### Material for this exercise
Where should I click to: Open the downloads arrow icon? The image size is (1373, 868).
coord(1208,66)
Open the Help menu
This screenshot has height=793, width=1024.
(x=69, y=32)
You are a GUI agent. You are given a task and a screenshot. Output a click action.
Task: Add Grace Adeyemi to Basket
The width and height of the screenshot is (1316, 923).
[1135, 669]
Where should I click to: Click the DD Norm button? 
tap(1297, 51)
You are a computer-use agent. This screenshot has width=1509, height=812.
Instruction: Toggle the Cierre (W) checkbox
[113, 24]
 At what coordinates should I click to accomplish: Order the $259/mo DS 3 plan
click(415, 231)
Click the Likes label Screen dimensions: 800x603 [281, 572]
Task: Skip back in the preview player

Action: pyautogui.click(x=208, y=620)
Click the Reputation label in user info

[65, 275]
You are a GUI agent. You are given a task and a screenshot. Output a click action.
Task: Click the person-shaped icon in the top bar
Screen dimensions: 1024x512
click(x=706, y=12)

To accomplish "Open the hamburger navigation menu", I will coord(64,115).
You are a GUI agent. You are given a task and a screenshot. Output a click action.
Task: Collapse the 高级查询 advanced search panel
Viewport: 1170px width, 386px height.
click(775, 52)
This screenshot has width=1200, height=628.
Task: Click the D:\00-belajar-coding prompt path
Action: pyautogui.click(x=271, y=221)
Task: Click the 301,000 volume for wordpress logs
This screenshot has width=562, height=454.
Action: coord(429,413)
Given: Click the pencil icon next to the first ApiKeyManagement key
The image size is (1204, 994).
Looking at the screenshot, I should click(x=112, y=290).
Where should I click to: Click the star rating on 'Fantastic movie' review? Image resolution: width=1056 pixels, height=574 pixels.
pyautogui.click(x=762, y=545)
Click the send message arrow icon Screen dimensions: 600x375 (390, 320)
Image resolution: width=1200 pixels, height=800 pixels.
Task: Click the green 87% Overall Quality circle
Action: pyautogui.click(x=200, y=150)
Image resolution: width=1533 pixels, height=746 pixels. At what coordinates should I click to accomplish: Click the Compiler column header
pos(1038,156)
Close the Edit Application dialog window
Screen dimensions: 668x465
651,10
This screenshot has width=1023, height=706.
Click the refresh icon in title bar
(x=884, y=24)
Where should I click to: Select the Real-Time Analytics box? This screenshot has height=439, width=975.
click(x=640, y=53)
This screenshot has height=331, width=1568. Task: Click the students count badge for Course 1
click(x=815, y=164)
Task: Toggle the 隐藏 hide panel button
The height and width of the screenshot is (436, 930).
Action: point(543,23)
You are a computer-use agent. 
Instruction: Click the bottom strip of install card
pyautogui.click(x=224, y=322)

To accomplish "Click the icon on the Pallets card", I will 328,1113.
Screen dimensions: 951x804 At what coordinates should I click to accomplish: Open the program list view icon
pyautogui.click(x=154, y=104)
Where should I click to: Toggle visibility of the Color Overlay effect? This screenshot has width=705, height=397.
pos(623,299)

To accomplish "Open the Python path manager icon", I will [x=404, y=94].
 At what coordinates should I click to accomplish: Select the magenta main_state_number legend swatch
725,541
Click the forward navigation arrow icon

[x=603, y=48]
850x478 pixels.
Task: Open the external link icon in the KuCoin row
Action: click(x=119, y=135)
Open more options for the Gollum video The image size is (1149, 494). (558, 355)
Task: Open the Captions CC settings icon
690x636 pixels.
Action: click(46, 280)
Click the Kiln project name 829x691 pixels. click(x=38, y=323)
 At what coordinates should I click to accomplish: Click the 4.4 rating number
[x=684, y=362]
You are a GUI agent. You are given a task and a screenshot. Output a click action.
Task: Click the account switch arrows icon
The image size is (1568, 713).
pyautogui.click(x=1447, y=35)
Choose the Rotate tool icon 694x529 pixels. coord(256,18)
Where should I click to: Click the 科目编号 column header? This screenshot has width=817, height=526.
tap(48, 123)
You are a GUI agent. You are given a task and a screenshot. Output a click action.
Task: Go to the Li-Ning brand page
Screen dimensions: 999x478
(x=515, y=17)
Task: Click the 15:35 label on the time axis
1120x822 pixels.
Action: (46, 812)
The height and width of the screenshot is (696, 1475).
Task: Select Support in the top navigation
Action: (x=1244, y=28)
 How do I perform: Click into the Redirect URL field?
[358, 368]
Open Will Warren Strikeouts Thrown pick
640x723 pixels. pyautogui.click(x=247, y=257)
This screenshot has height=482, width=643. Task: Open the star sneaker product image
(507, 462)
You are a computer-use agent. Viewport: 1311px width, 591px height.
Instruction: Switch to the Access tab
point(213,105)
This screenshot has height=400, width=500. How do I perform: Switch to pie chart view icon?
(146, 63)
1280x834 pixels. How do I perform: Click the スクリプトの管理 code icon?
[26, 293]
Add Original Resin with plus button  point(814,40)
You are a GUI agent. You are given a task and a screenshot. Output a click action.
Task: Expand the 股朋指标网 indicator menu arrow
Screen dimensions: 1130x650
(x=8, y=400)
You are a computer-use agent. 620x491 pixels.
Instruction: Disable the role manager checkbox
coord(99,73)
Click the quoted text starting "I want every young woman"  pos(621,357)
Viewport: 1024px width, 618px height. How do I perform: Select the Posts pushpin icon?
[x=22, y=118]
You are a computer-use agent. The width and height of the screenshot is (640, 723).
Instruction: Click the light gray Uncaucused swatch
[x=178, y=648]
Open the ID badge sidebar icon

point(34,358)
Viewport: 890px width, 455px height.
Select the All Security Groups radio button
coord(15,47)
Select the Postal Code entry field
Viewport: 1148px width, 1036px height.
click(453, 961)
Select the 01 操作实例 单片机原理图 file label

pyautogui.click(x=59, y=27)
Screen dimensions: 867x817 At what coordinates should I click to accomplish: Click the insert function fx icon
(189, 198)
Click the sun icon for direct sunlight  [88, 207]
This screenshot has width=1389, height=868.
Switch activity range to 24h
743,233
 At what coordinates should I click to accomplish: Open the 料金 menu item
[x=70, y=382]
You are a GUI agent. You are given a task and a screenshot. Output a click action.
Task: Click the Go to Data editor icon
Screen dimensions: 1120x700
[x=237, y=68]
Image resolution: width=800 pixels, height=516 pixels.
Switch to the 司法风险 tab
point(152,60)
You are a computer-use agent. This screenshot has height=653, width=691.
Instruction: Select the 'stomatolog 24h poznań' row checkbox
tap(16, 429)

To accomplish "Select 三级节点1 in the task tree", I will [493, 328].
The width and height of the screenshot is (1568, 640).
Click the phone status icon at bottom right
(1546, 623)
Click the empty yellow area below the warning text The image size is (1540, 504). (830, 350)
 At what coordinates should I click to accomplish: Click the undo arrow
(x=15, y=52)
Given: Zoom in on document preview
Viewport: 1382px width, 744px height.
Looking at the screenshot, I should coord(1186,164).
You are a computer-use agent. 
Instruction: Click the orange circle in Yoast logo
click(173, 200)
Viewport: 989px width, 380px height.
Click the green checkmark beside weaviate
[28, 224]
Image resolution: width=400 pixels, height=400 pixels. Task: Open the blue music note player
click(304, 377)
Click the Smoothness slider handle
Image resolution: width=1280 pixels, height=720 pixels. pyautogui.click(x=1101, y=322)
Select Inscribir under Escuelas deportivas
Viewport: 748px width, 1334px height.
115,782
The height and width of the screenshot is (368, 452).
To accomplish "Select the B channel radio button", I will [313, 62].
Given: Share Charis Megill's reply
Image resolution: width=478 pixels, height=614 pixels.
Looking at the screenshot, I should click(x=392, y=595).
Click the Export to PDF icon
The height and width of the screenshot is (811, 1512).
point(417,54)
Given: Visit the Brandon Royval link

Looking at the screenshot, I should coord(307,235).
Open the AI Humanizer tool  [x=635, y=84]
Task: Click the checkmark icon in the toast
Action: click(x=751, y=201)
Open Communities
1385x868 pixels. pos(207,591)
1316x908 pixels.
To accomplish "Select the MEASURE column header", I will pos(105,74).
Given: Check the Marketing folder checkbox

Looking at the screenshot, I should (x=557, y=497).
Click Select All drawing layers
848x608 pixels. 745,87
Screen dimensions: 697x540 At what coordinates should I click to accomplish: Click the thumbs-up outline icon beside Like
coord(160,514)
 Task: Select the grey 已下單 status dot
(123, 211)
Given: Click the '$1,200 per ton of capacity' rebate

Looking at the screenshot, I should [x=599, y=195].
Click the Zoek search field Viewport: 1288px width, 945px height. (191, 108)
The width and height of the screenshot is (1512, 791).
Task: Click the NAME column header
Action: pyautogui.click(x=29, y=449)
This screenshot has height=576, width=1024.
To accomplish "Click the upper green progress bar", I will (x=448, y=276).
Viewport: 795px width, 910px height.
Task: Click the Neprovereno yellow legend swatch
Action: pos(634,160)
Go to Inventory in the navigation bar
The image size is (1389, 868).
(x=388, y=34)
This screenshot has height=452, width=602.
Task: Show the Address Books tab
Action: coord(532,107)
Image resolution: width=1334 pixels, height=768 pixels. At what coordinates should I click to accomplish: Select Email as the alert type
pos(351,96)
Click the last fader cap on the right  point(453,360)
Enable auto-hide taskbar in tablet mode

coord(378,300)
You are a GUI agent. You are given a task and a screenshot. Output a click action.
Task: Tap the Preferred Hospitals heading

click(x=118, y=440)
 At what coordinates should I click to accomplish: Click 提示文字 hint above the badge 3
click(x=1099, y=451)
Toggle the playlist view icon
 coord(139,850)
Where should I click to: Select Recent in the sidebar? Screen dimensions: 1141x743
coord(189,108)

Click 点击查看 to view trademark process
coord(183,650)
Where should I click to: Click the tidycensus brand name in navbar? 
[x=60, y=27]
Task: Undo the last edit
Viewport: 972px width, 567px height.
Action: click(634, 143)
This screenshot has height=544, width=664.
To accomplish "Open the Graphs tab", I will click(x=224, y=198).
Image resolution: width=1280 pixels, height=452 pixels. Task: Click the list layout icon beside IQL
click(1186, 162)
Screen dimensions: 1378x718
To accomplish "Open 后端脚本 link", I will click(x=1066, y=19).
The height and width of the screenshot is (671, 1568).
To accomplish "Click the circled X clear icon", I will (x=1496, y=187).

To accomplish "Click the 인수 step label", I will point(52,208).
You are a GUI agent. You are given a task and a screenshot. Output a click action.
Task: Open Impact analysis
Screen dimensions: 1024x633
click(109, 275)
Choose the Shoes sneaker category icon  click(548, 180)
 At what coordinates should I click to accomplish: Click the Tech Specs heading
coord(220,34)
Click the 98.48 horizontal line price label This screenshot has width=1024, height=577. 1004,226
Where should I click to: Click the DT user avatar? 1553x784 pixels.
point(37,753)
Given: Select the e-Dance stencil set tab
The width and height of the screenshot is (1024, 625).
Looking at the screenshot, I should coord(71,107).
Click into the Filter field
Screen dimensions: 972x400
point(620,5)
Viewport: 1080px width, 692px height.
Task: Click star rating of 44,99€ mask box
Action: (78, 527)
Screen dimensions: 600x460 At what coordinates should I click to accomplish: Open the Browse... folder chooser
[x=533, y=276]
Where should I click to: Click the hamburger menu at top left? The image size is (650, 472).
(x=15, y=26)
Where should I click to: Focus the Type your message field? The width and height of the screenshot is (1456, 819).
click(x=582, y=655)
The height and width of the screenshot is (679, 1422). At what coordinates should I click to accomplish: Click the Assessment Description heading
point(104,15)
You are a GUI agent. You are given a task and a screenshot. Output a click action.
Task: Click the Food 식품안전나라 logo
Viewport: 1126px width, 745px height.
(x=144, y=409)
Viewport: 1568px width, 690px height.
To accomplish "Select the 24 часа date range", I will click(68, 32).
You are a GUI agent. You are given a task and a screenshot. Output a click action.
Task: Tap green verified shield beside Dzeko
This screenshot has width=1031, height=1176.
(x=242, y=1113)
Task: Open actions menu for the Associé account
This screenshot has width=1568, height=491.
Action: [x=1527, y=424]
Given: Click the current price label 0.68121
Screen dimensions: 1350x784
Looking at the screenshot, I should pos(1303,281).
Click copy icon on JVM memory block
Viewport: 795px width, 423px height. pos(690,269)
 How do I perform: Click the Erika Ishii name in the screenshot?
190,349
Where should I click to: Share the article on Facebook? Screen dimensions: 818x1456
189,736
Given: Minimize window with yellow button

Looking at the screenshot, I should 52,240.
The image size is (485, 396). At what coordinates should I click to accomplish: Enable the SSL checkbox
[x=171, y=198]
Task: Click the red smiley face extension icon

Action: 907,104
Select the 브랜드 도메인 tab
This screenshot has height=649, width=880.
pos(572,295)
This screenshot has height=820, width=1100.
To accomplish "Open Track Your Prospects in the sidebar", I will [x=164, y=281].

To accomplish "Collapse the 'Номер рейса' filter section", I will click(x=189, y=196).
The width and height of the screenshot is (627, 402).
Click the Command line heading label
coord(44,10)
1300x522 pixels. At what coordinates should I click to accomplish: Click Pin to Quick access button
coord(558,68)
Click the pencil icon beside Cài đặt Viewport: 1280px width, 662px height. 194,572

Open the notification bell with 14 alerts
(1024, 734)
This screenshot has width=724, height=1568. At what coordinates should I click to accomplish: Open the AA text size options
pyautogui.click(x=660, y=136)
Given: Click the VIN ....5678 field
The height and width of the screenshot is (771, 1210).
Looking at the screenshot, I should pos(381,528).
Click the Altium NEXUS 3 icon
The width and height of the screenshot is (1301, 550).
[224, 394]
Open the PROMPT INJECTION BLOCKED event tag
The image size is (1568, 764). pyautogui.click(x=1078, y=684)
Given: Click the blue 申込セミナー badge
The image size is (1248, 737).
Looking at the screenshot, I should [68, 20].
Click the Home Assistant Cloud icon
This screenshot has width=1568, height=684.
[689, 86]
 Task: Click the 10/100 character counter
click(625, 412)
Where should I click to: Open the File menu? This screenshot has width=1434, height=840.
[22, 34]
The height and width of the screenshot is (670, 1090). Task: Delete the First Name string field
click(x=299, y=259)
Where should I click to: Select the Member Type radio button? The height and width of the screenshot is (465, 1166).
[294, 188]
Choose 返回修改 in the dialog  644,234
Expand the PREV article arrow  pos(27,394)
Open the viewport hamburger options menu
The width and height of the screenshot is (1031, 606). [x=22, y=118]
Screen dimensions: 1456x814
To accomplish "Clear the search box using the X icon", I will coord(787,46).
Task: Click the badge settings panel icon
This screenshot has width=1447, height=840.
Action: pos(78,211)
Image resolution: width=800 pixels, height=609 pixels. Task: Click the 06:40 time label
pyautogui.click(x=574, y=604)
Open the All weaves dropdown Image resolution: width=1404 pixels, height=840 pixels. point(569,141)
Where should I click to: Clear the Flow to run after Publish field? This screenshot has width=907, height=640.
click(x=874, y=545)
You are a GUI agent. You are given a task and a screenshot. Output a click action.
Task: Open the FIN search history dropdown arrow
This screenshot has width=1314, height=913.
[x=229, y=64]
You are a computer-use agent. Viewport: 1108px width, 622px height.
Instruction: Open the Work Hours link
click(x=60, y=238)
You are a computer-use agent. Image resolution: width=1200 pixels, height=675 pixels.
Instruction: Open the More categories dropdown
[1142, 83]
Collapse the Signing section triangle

### What you will do
In the listing, find all lines with the string "account" and copy them.

### Response to this exercise
Task: Click the account switch arrows icon
Task: Open actions menu for the Associé account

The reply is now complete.